I have previously commented on the fact that the war on terror will be a major transforming event for the Arab Middle East, and I was reminded of the degree to which this is well underway by the report of a recent interfaith conference in which the father of slain journalist Daniel Pearl conferred with leading Arab scholars about the necessity of communication and reconciliation across religious barriers. A key point in the dialogue was that, despite the regret expressed for Pearl’s death, not a single Islamic imam has publicly denounced his murder as a sin under religious law. I mention this anecdote because it is instructive of the oft-mentioned need for an Islamic Reformation, which I believe will be necessary to resolve the split-mindedness in the Muslim world. Frankly, we cannot hope to live in long-term peace in an environment with one-sixth of the world’s population suffering from an intellectual/philosophical/theological schizophrenia—in which none of the mainstream religious leaders of Islam can bring themselves to condemn such an act in religious terms. Some will say that this is evidence of a clash of imperialist religions that has been looming for 1,400 years, but I believe it has been brewing for only about 100 years, or since the radical elements of Islam were hijacked by thugs and the ideologies of national socialism, and more recently fueled by even more radical totalitarian Islamist theology. Regardless of its lineage and the desirability that the coming reformation be conducted on theological and philosophical grounds, it, as with the Reformation in Western Christianity, probably will not be completely resolved without a civil war (or wars) to be waged within Islam, and we are already seeing some portents of this in the Palestinian and Saudi Arabian societies. Needless to say, the U. S. will not be able to remain a completely idle spectator, if for no other reason than that the Bush Doctrine will probably have been the catalyst.

Feb 2004

Thoughts On Immigration Policy

There will be much more to say later as it plays out in Congressional deliberation and the election campaigns, but for now President Bush deserves credit for putting into play the thorny problem of illegal immigration. There is much not to like about his proposal, but what better time to debate it than during an election year? It seems to me that this issue as much as any presents a convergence of often conflicting American passions—our compassion for the underdog, our heritage as an immigrant nation, our free market idealism, and our commitment to the rule of law.
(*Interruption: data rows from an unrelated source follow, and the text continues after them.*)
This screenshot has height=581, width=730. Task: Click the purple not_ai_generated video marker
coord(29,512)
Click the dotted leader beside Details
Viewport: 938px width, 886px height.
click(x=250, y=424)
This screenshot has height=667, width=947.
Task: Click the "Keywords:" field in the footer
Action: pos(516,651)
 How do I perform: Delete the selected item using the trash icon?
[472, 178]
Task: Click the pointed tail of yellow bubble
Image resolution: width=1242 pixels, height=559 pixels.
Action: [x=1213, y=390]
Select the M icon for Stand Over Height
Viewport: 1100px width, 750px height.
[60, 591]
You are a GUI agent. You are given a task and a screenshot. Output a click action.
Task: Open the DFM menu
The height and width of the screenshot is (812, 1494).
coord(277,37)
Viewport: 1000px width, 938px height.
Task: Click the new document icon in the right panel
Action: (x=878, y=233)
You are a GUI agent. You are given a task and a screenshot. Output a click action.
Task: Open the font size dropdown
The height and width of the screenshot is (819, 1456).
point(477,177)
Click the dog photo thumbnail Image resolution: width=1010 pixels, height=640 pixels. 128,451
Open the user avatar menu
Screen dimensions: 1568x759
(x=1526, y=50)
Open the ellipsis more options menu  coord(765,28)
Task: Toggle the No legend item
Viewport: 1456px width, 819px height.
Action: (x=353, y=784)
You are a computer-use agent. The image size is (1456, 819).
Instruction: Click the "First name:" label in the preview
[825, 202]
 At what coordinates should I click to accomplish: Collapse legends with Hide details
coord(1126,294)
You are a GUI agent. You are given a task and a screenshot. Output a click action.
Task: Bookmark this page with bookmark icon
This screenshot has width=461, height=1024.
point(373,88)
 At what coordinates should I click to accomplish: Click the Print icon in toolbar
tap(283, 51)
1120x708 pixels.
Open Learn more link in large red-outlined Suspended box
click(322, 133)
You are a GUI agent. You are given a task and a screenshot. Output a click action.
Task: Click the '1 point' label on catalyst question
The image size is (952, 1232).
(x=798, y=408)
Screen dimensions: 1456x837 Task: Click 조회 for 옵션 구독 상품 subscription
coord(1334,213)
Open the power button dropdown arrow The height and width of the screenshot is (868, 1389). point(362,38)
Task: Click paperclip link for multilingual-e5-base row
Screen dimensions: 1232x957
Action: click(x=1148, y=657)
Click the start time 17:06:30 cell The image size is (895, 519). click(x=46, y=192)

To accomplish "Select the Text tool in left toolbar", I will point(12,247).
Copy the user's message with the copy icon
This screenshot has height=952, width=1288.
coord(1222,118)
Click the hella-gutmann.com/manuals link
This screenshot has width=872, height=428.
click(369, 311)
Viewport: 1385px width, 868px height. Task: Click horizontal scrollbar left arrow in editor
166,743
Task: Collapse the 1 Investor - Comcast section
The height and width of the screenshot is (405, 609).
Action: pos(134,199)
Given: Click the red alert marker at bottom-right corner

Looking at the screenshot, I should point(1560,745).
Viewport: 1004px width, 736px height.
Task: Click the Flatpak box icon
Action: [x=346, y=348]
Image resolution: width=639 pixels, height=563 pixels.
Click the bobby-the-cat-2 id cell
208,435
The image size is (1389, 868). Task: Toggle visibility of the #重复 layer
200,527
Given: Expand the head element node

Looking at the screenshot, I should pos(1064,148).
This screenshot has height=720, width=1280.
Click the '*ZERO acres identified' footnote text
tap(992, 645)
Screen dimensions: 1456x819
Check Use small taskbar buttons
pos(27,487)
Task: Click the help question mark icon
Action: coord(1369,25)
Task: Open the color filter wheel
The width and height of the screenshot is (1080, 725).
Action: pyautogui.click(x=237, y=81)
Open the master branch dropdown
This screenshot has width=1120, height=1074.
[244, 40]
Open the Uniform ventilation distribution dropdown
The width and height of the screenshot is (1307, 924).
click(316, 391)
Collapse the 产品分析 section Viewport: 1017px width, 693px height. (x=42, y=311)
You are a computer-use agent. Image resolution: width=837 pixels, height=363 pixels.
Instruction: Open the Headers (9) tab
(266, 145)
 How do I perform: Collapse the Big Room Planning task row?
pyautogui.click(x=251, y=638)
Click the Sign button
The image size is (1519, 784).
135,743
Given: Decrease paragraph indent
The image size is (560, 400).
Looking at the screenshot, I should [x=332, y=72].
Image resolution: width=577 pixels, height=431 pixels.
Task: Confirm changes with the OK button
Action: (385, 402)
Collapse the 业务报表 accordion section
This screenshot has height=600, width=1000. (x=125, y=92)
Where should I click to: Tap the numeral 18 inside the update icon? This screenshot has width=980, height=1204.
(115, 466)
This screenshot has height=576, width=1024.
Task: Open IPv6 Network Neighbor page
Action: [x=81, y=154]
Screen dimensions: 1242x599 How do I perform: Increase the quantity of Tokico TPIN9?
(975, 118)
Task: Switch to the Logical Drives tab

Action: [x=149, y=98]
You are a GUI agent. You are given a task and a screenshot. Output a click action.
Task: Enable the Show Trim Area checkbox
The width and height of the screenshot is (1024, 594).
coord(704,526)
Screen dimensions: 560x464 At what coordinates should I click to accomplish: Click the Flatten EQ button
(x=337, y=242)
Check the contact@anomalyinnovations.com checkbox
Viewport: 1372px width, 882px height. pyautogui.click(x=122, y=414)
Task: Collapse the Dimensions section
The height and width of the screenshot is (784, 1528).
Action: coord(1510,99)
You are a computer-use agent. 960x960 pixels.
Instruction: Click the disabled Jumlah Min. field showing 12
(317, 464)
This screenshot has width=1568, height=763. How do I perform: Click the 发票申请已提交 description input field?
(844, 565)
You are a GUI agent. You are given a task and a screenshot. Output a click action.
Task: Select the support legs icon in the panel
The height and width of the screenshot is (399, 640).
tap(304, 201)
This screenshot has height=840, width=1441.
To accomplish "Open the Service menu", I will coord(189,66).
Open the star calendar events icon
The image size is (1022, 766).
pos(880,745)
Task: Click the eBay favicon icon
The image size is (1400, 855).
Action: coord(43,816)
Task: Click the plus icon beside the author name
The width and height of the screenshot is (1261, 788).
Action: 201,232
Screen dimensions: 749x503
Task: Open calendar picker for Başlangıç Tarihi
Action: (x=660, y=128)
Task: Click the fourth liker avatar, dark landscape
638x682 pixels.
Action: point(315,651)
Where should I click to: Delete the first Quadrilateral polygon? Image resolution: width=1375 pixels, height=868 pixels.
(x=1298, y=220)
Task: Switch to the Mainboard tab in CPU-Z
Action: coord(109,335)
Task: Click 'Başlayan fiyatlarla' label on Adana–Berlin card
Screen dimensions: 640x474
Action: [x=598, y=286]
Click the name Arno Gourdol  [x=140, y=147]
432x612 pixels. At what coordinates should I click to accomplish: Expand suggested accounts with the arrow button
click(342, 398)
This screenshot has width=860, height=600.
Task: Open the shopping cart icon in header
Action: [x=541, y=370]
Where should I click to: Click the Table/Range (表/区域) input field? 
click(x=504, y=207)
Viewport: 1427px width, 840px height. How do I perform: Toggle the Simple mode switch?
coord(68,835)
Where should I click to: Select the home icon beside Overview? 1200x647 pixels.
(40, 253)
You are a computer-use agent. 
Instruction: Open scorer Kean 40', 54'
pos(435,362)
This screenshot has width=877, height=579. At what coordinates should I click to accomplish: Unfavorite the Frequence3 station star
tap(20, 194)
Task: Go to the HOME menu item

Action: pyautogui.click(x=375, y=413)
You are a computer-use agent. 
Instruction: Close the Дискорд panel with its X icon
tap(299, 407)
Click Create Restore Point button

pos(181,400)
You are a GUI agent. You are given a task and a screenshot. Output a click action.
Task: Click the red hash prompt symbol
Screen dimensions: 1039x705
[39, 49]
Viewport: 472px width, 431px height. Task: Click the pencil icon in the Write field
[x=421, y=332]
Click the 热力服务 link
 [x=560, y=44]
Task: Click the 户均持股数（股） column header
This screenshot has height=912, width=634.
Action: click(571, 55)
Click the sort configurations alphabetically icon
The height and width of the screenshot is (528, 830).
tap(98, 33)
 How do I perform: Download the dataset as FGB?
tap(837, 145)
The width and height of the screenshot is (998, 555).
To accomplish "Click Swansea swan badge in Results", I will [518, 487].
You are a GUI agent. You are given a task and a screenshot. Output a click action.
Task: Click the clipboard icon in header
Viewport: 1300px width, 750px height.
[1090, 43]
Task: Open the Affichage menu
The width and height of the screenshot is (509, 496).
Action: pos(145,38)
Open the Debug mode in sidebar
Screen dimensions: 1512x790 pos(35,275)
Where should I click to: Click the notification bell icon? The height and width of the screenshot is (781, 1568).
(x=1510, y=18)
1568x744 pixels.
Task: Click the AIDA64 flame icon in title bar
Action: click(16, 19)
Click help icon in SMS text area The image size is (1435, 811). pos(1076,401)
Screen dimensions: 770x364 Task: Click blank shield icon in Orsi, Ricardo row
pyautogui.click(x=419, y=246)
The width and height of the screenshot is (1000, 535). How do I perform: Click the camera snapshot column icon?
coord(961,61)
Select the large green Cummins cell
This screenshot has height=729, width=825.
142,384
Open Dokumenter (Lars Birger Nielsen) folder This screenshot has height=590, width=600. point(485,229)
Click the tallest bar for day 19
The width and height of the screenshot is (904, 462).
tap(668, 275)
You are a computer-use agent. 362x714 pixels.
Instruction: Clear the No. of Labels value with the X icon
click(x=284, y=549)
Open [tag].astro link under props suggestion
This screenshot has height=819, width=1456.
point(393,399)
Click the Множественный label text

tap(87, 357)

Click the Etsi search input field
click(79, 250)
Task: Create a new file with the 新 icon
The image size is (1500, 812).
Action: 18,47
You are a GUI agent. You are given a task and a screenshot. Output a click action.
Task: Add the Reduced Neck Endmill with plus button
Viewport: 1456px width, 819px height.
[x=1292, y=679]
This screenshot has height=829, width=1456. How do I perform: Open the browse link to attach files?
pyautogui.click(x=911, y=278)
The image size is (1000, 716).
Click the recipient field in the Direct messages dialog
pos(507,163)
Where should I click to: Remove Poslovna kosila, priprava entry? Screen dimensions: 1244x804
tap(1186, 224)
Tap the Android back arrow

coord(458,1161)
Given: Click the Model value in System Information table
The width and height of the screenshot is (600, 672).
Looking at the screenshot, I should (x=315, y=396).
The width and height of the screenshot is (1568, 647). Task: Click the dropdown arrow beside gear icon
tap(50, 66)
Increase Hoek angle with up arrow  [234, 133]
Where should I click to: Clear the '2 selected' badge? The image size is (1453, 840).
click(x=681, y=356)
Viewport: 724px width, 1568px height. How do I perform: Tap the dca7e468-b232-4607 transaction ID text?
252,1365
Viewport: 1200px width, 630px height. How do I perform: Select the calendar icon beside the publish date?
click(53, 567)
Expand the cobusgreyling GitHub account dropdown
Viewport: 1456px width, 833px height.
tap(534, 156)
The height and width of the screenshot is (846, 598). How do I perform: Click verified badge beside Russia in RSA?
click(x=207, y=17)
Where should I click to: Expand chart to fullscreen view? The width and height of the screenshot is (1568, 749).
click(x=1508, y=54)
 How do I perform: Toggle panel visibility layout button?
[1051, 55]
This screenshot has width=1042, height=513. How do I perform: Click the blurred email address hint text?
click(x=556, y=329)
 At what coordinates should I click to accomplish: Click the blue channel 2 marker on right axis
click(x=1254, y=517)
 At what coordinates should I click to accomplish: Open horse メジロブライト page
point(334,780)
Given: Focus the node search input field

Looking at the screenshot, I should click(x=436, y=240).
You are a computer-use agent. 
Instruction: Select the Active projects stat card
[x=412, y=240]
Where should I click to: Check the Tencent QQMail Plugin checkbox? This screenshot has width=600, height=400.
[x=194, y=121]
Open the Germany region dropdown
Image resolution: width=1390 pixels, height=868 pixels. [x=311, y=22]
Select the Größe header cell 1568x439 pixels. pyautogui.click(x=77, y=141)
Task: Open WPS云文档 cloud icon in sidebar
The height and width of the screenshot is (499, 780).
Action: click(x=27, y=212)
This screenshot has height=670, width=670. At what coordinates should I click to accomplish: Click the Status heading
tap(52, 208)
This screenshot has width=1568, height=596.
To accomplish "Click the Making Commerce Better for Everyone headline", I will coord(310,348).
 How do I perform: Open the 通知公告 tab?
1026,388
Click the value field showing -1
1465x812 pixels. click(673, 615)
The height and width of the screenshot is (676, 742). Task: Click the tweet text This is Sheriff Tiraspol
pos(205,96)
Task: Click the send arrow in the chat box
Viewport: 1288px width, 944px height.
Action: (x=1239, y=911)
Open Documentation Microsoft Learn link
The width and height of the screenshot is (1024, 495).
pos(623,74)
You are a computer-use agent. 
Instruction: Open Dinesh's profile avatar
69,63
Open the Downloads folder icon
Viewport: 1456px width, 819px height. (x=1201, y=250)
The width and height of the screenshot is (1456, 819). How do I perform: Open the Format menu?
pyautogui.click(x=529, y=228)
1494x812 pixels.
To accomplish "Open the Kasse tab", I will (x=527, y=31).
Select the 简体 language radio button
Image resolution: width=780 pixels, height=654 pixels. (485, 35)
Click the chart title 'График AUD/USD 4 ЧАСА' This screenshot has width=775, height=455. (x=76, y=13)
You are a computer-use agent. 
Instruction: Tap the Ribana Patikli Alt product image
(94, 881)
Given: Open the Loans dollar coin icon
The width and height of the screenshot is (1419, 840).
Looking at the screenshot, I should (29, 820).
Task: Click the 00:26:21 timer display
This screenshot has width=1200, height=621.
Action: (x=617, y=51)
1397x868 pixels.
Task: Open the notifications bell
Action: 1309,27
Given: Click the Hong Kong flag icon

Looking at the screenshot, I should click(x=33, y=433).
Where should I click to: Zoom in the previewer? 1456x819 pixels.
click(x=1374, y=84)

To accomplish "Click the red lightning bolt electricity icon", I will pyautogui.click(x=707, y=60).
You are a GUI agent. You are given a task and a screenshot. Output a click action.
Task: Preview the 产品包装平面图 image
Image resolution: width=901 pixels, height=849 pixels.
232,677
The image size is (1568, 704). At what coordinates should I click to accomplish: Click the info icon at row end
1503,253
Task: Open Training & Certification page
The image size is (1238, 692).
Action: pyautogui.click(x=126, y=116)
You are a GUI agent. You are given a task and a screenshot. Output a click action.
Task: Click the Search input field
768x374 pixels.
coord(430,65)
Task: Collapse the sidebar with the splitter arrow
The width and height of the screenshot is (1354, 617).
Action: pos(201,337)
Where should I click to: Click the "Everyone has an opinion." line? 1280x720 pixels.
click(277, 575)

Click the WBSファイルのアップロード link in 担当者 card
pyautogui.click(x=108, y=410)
I would like to believe that we will resolve it with due respect for all these instincts, but I know that some parts of all of them will suffer. I am not a “restrictionist” as that term has been defined, but I come down on the side of those who believe that we will not solve this problem without first committing to a policy of restoring the value of citizenship and strictly controlling our borders, while requiring assimilation to this culture by those we choose to admit.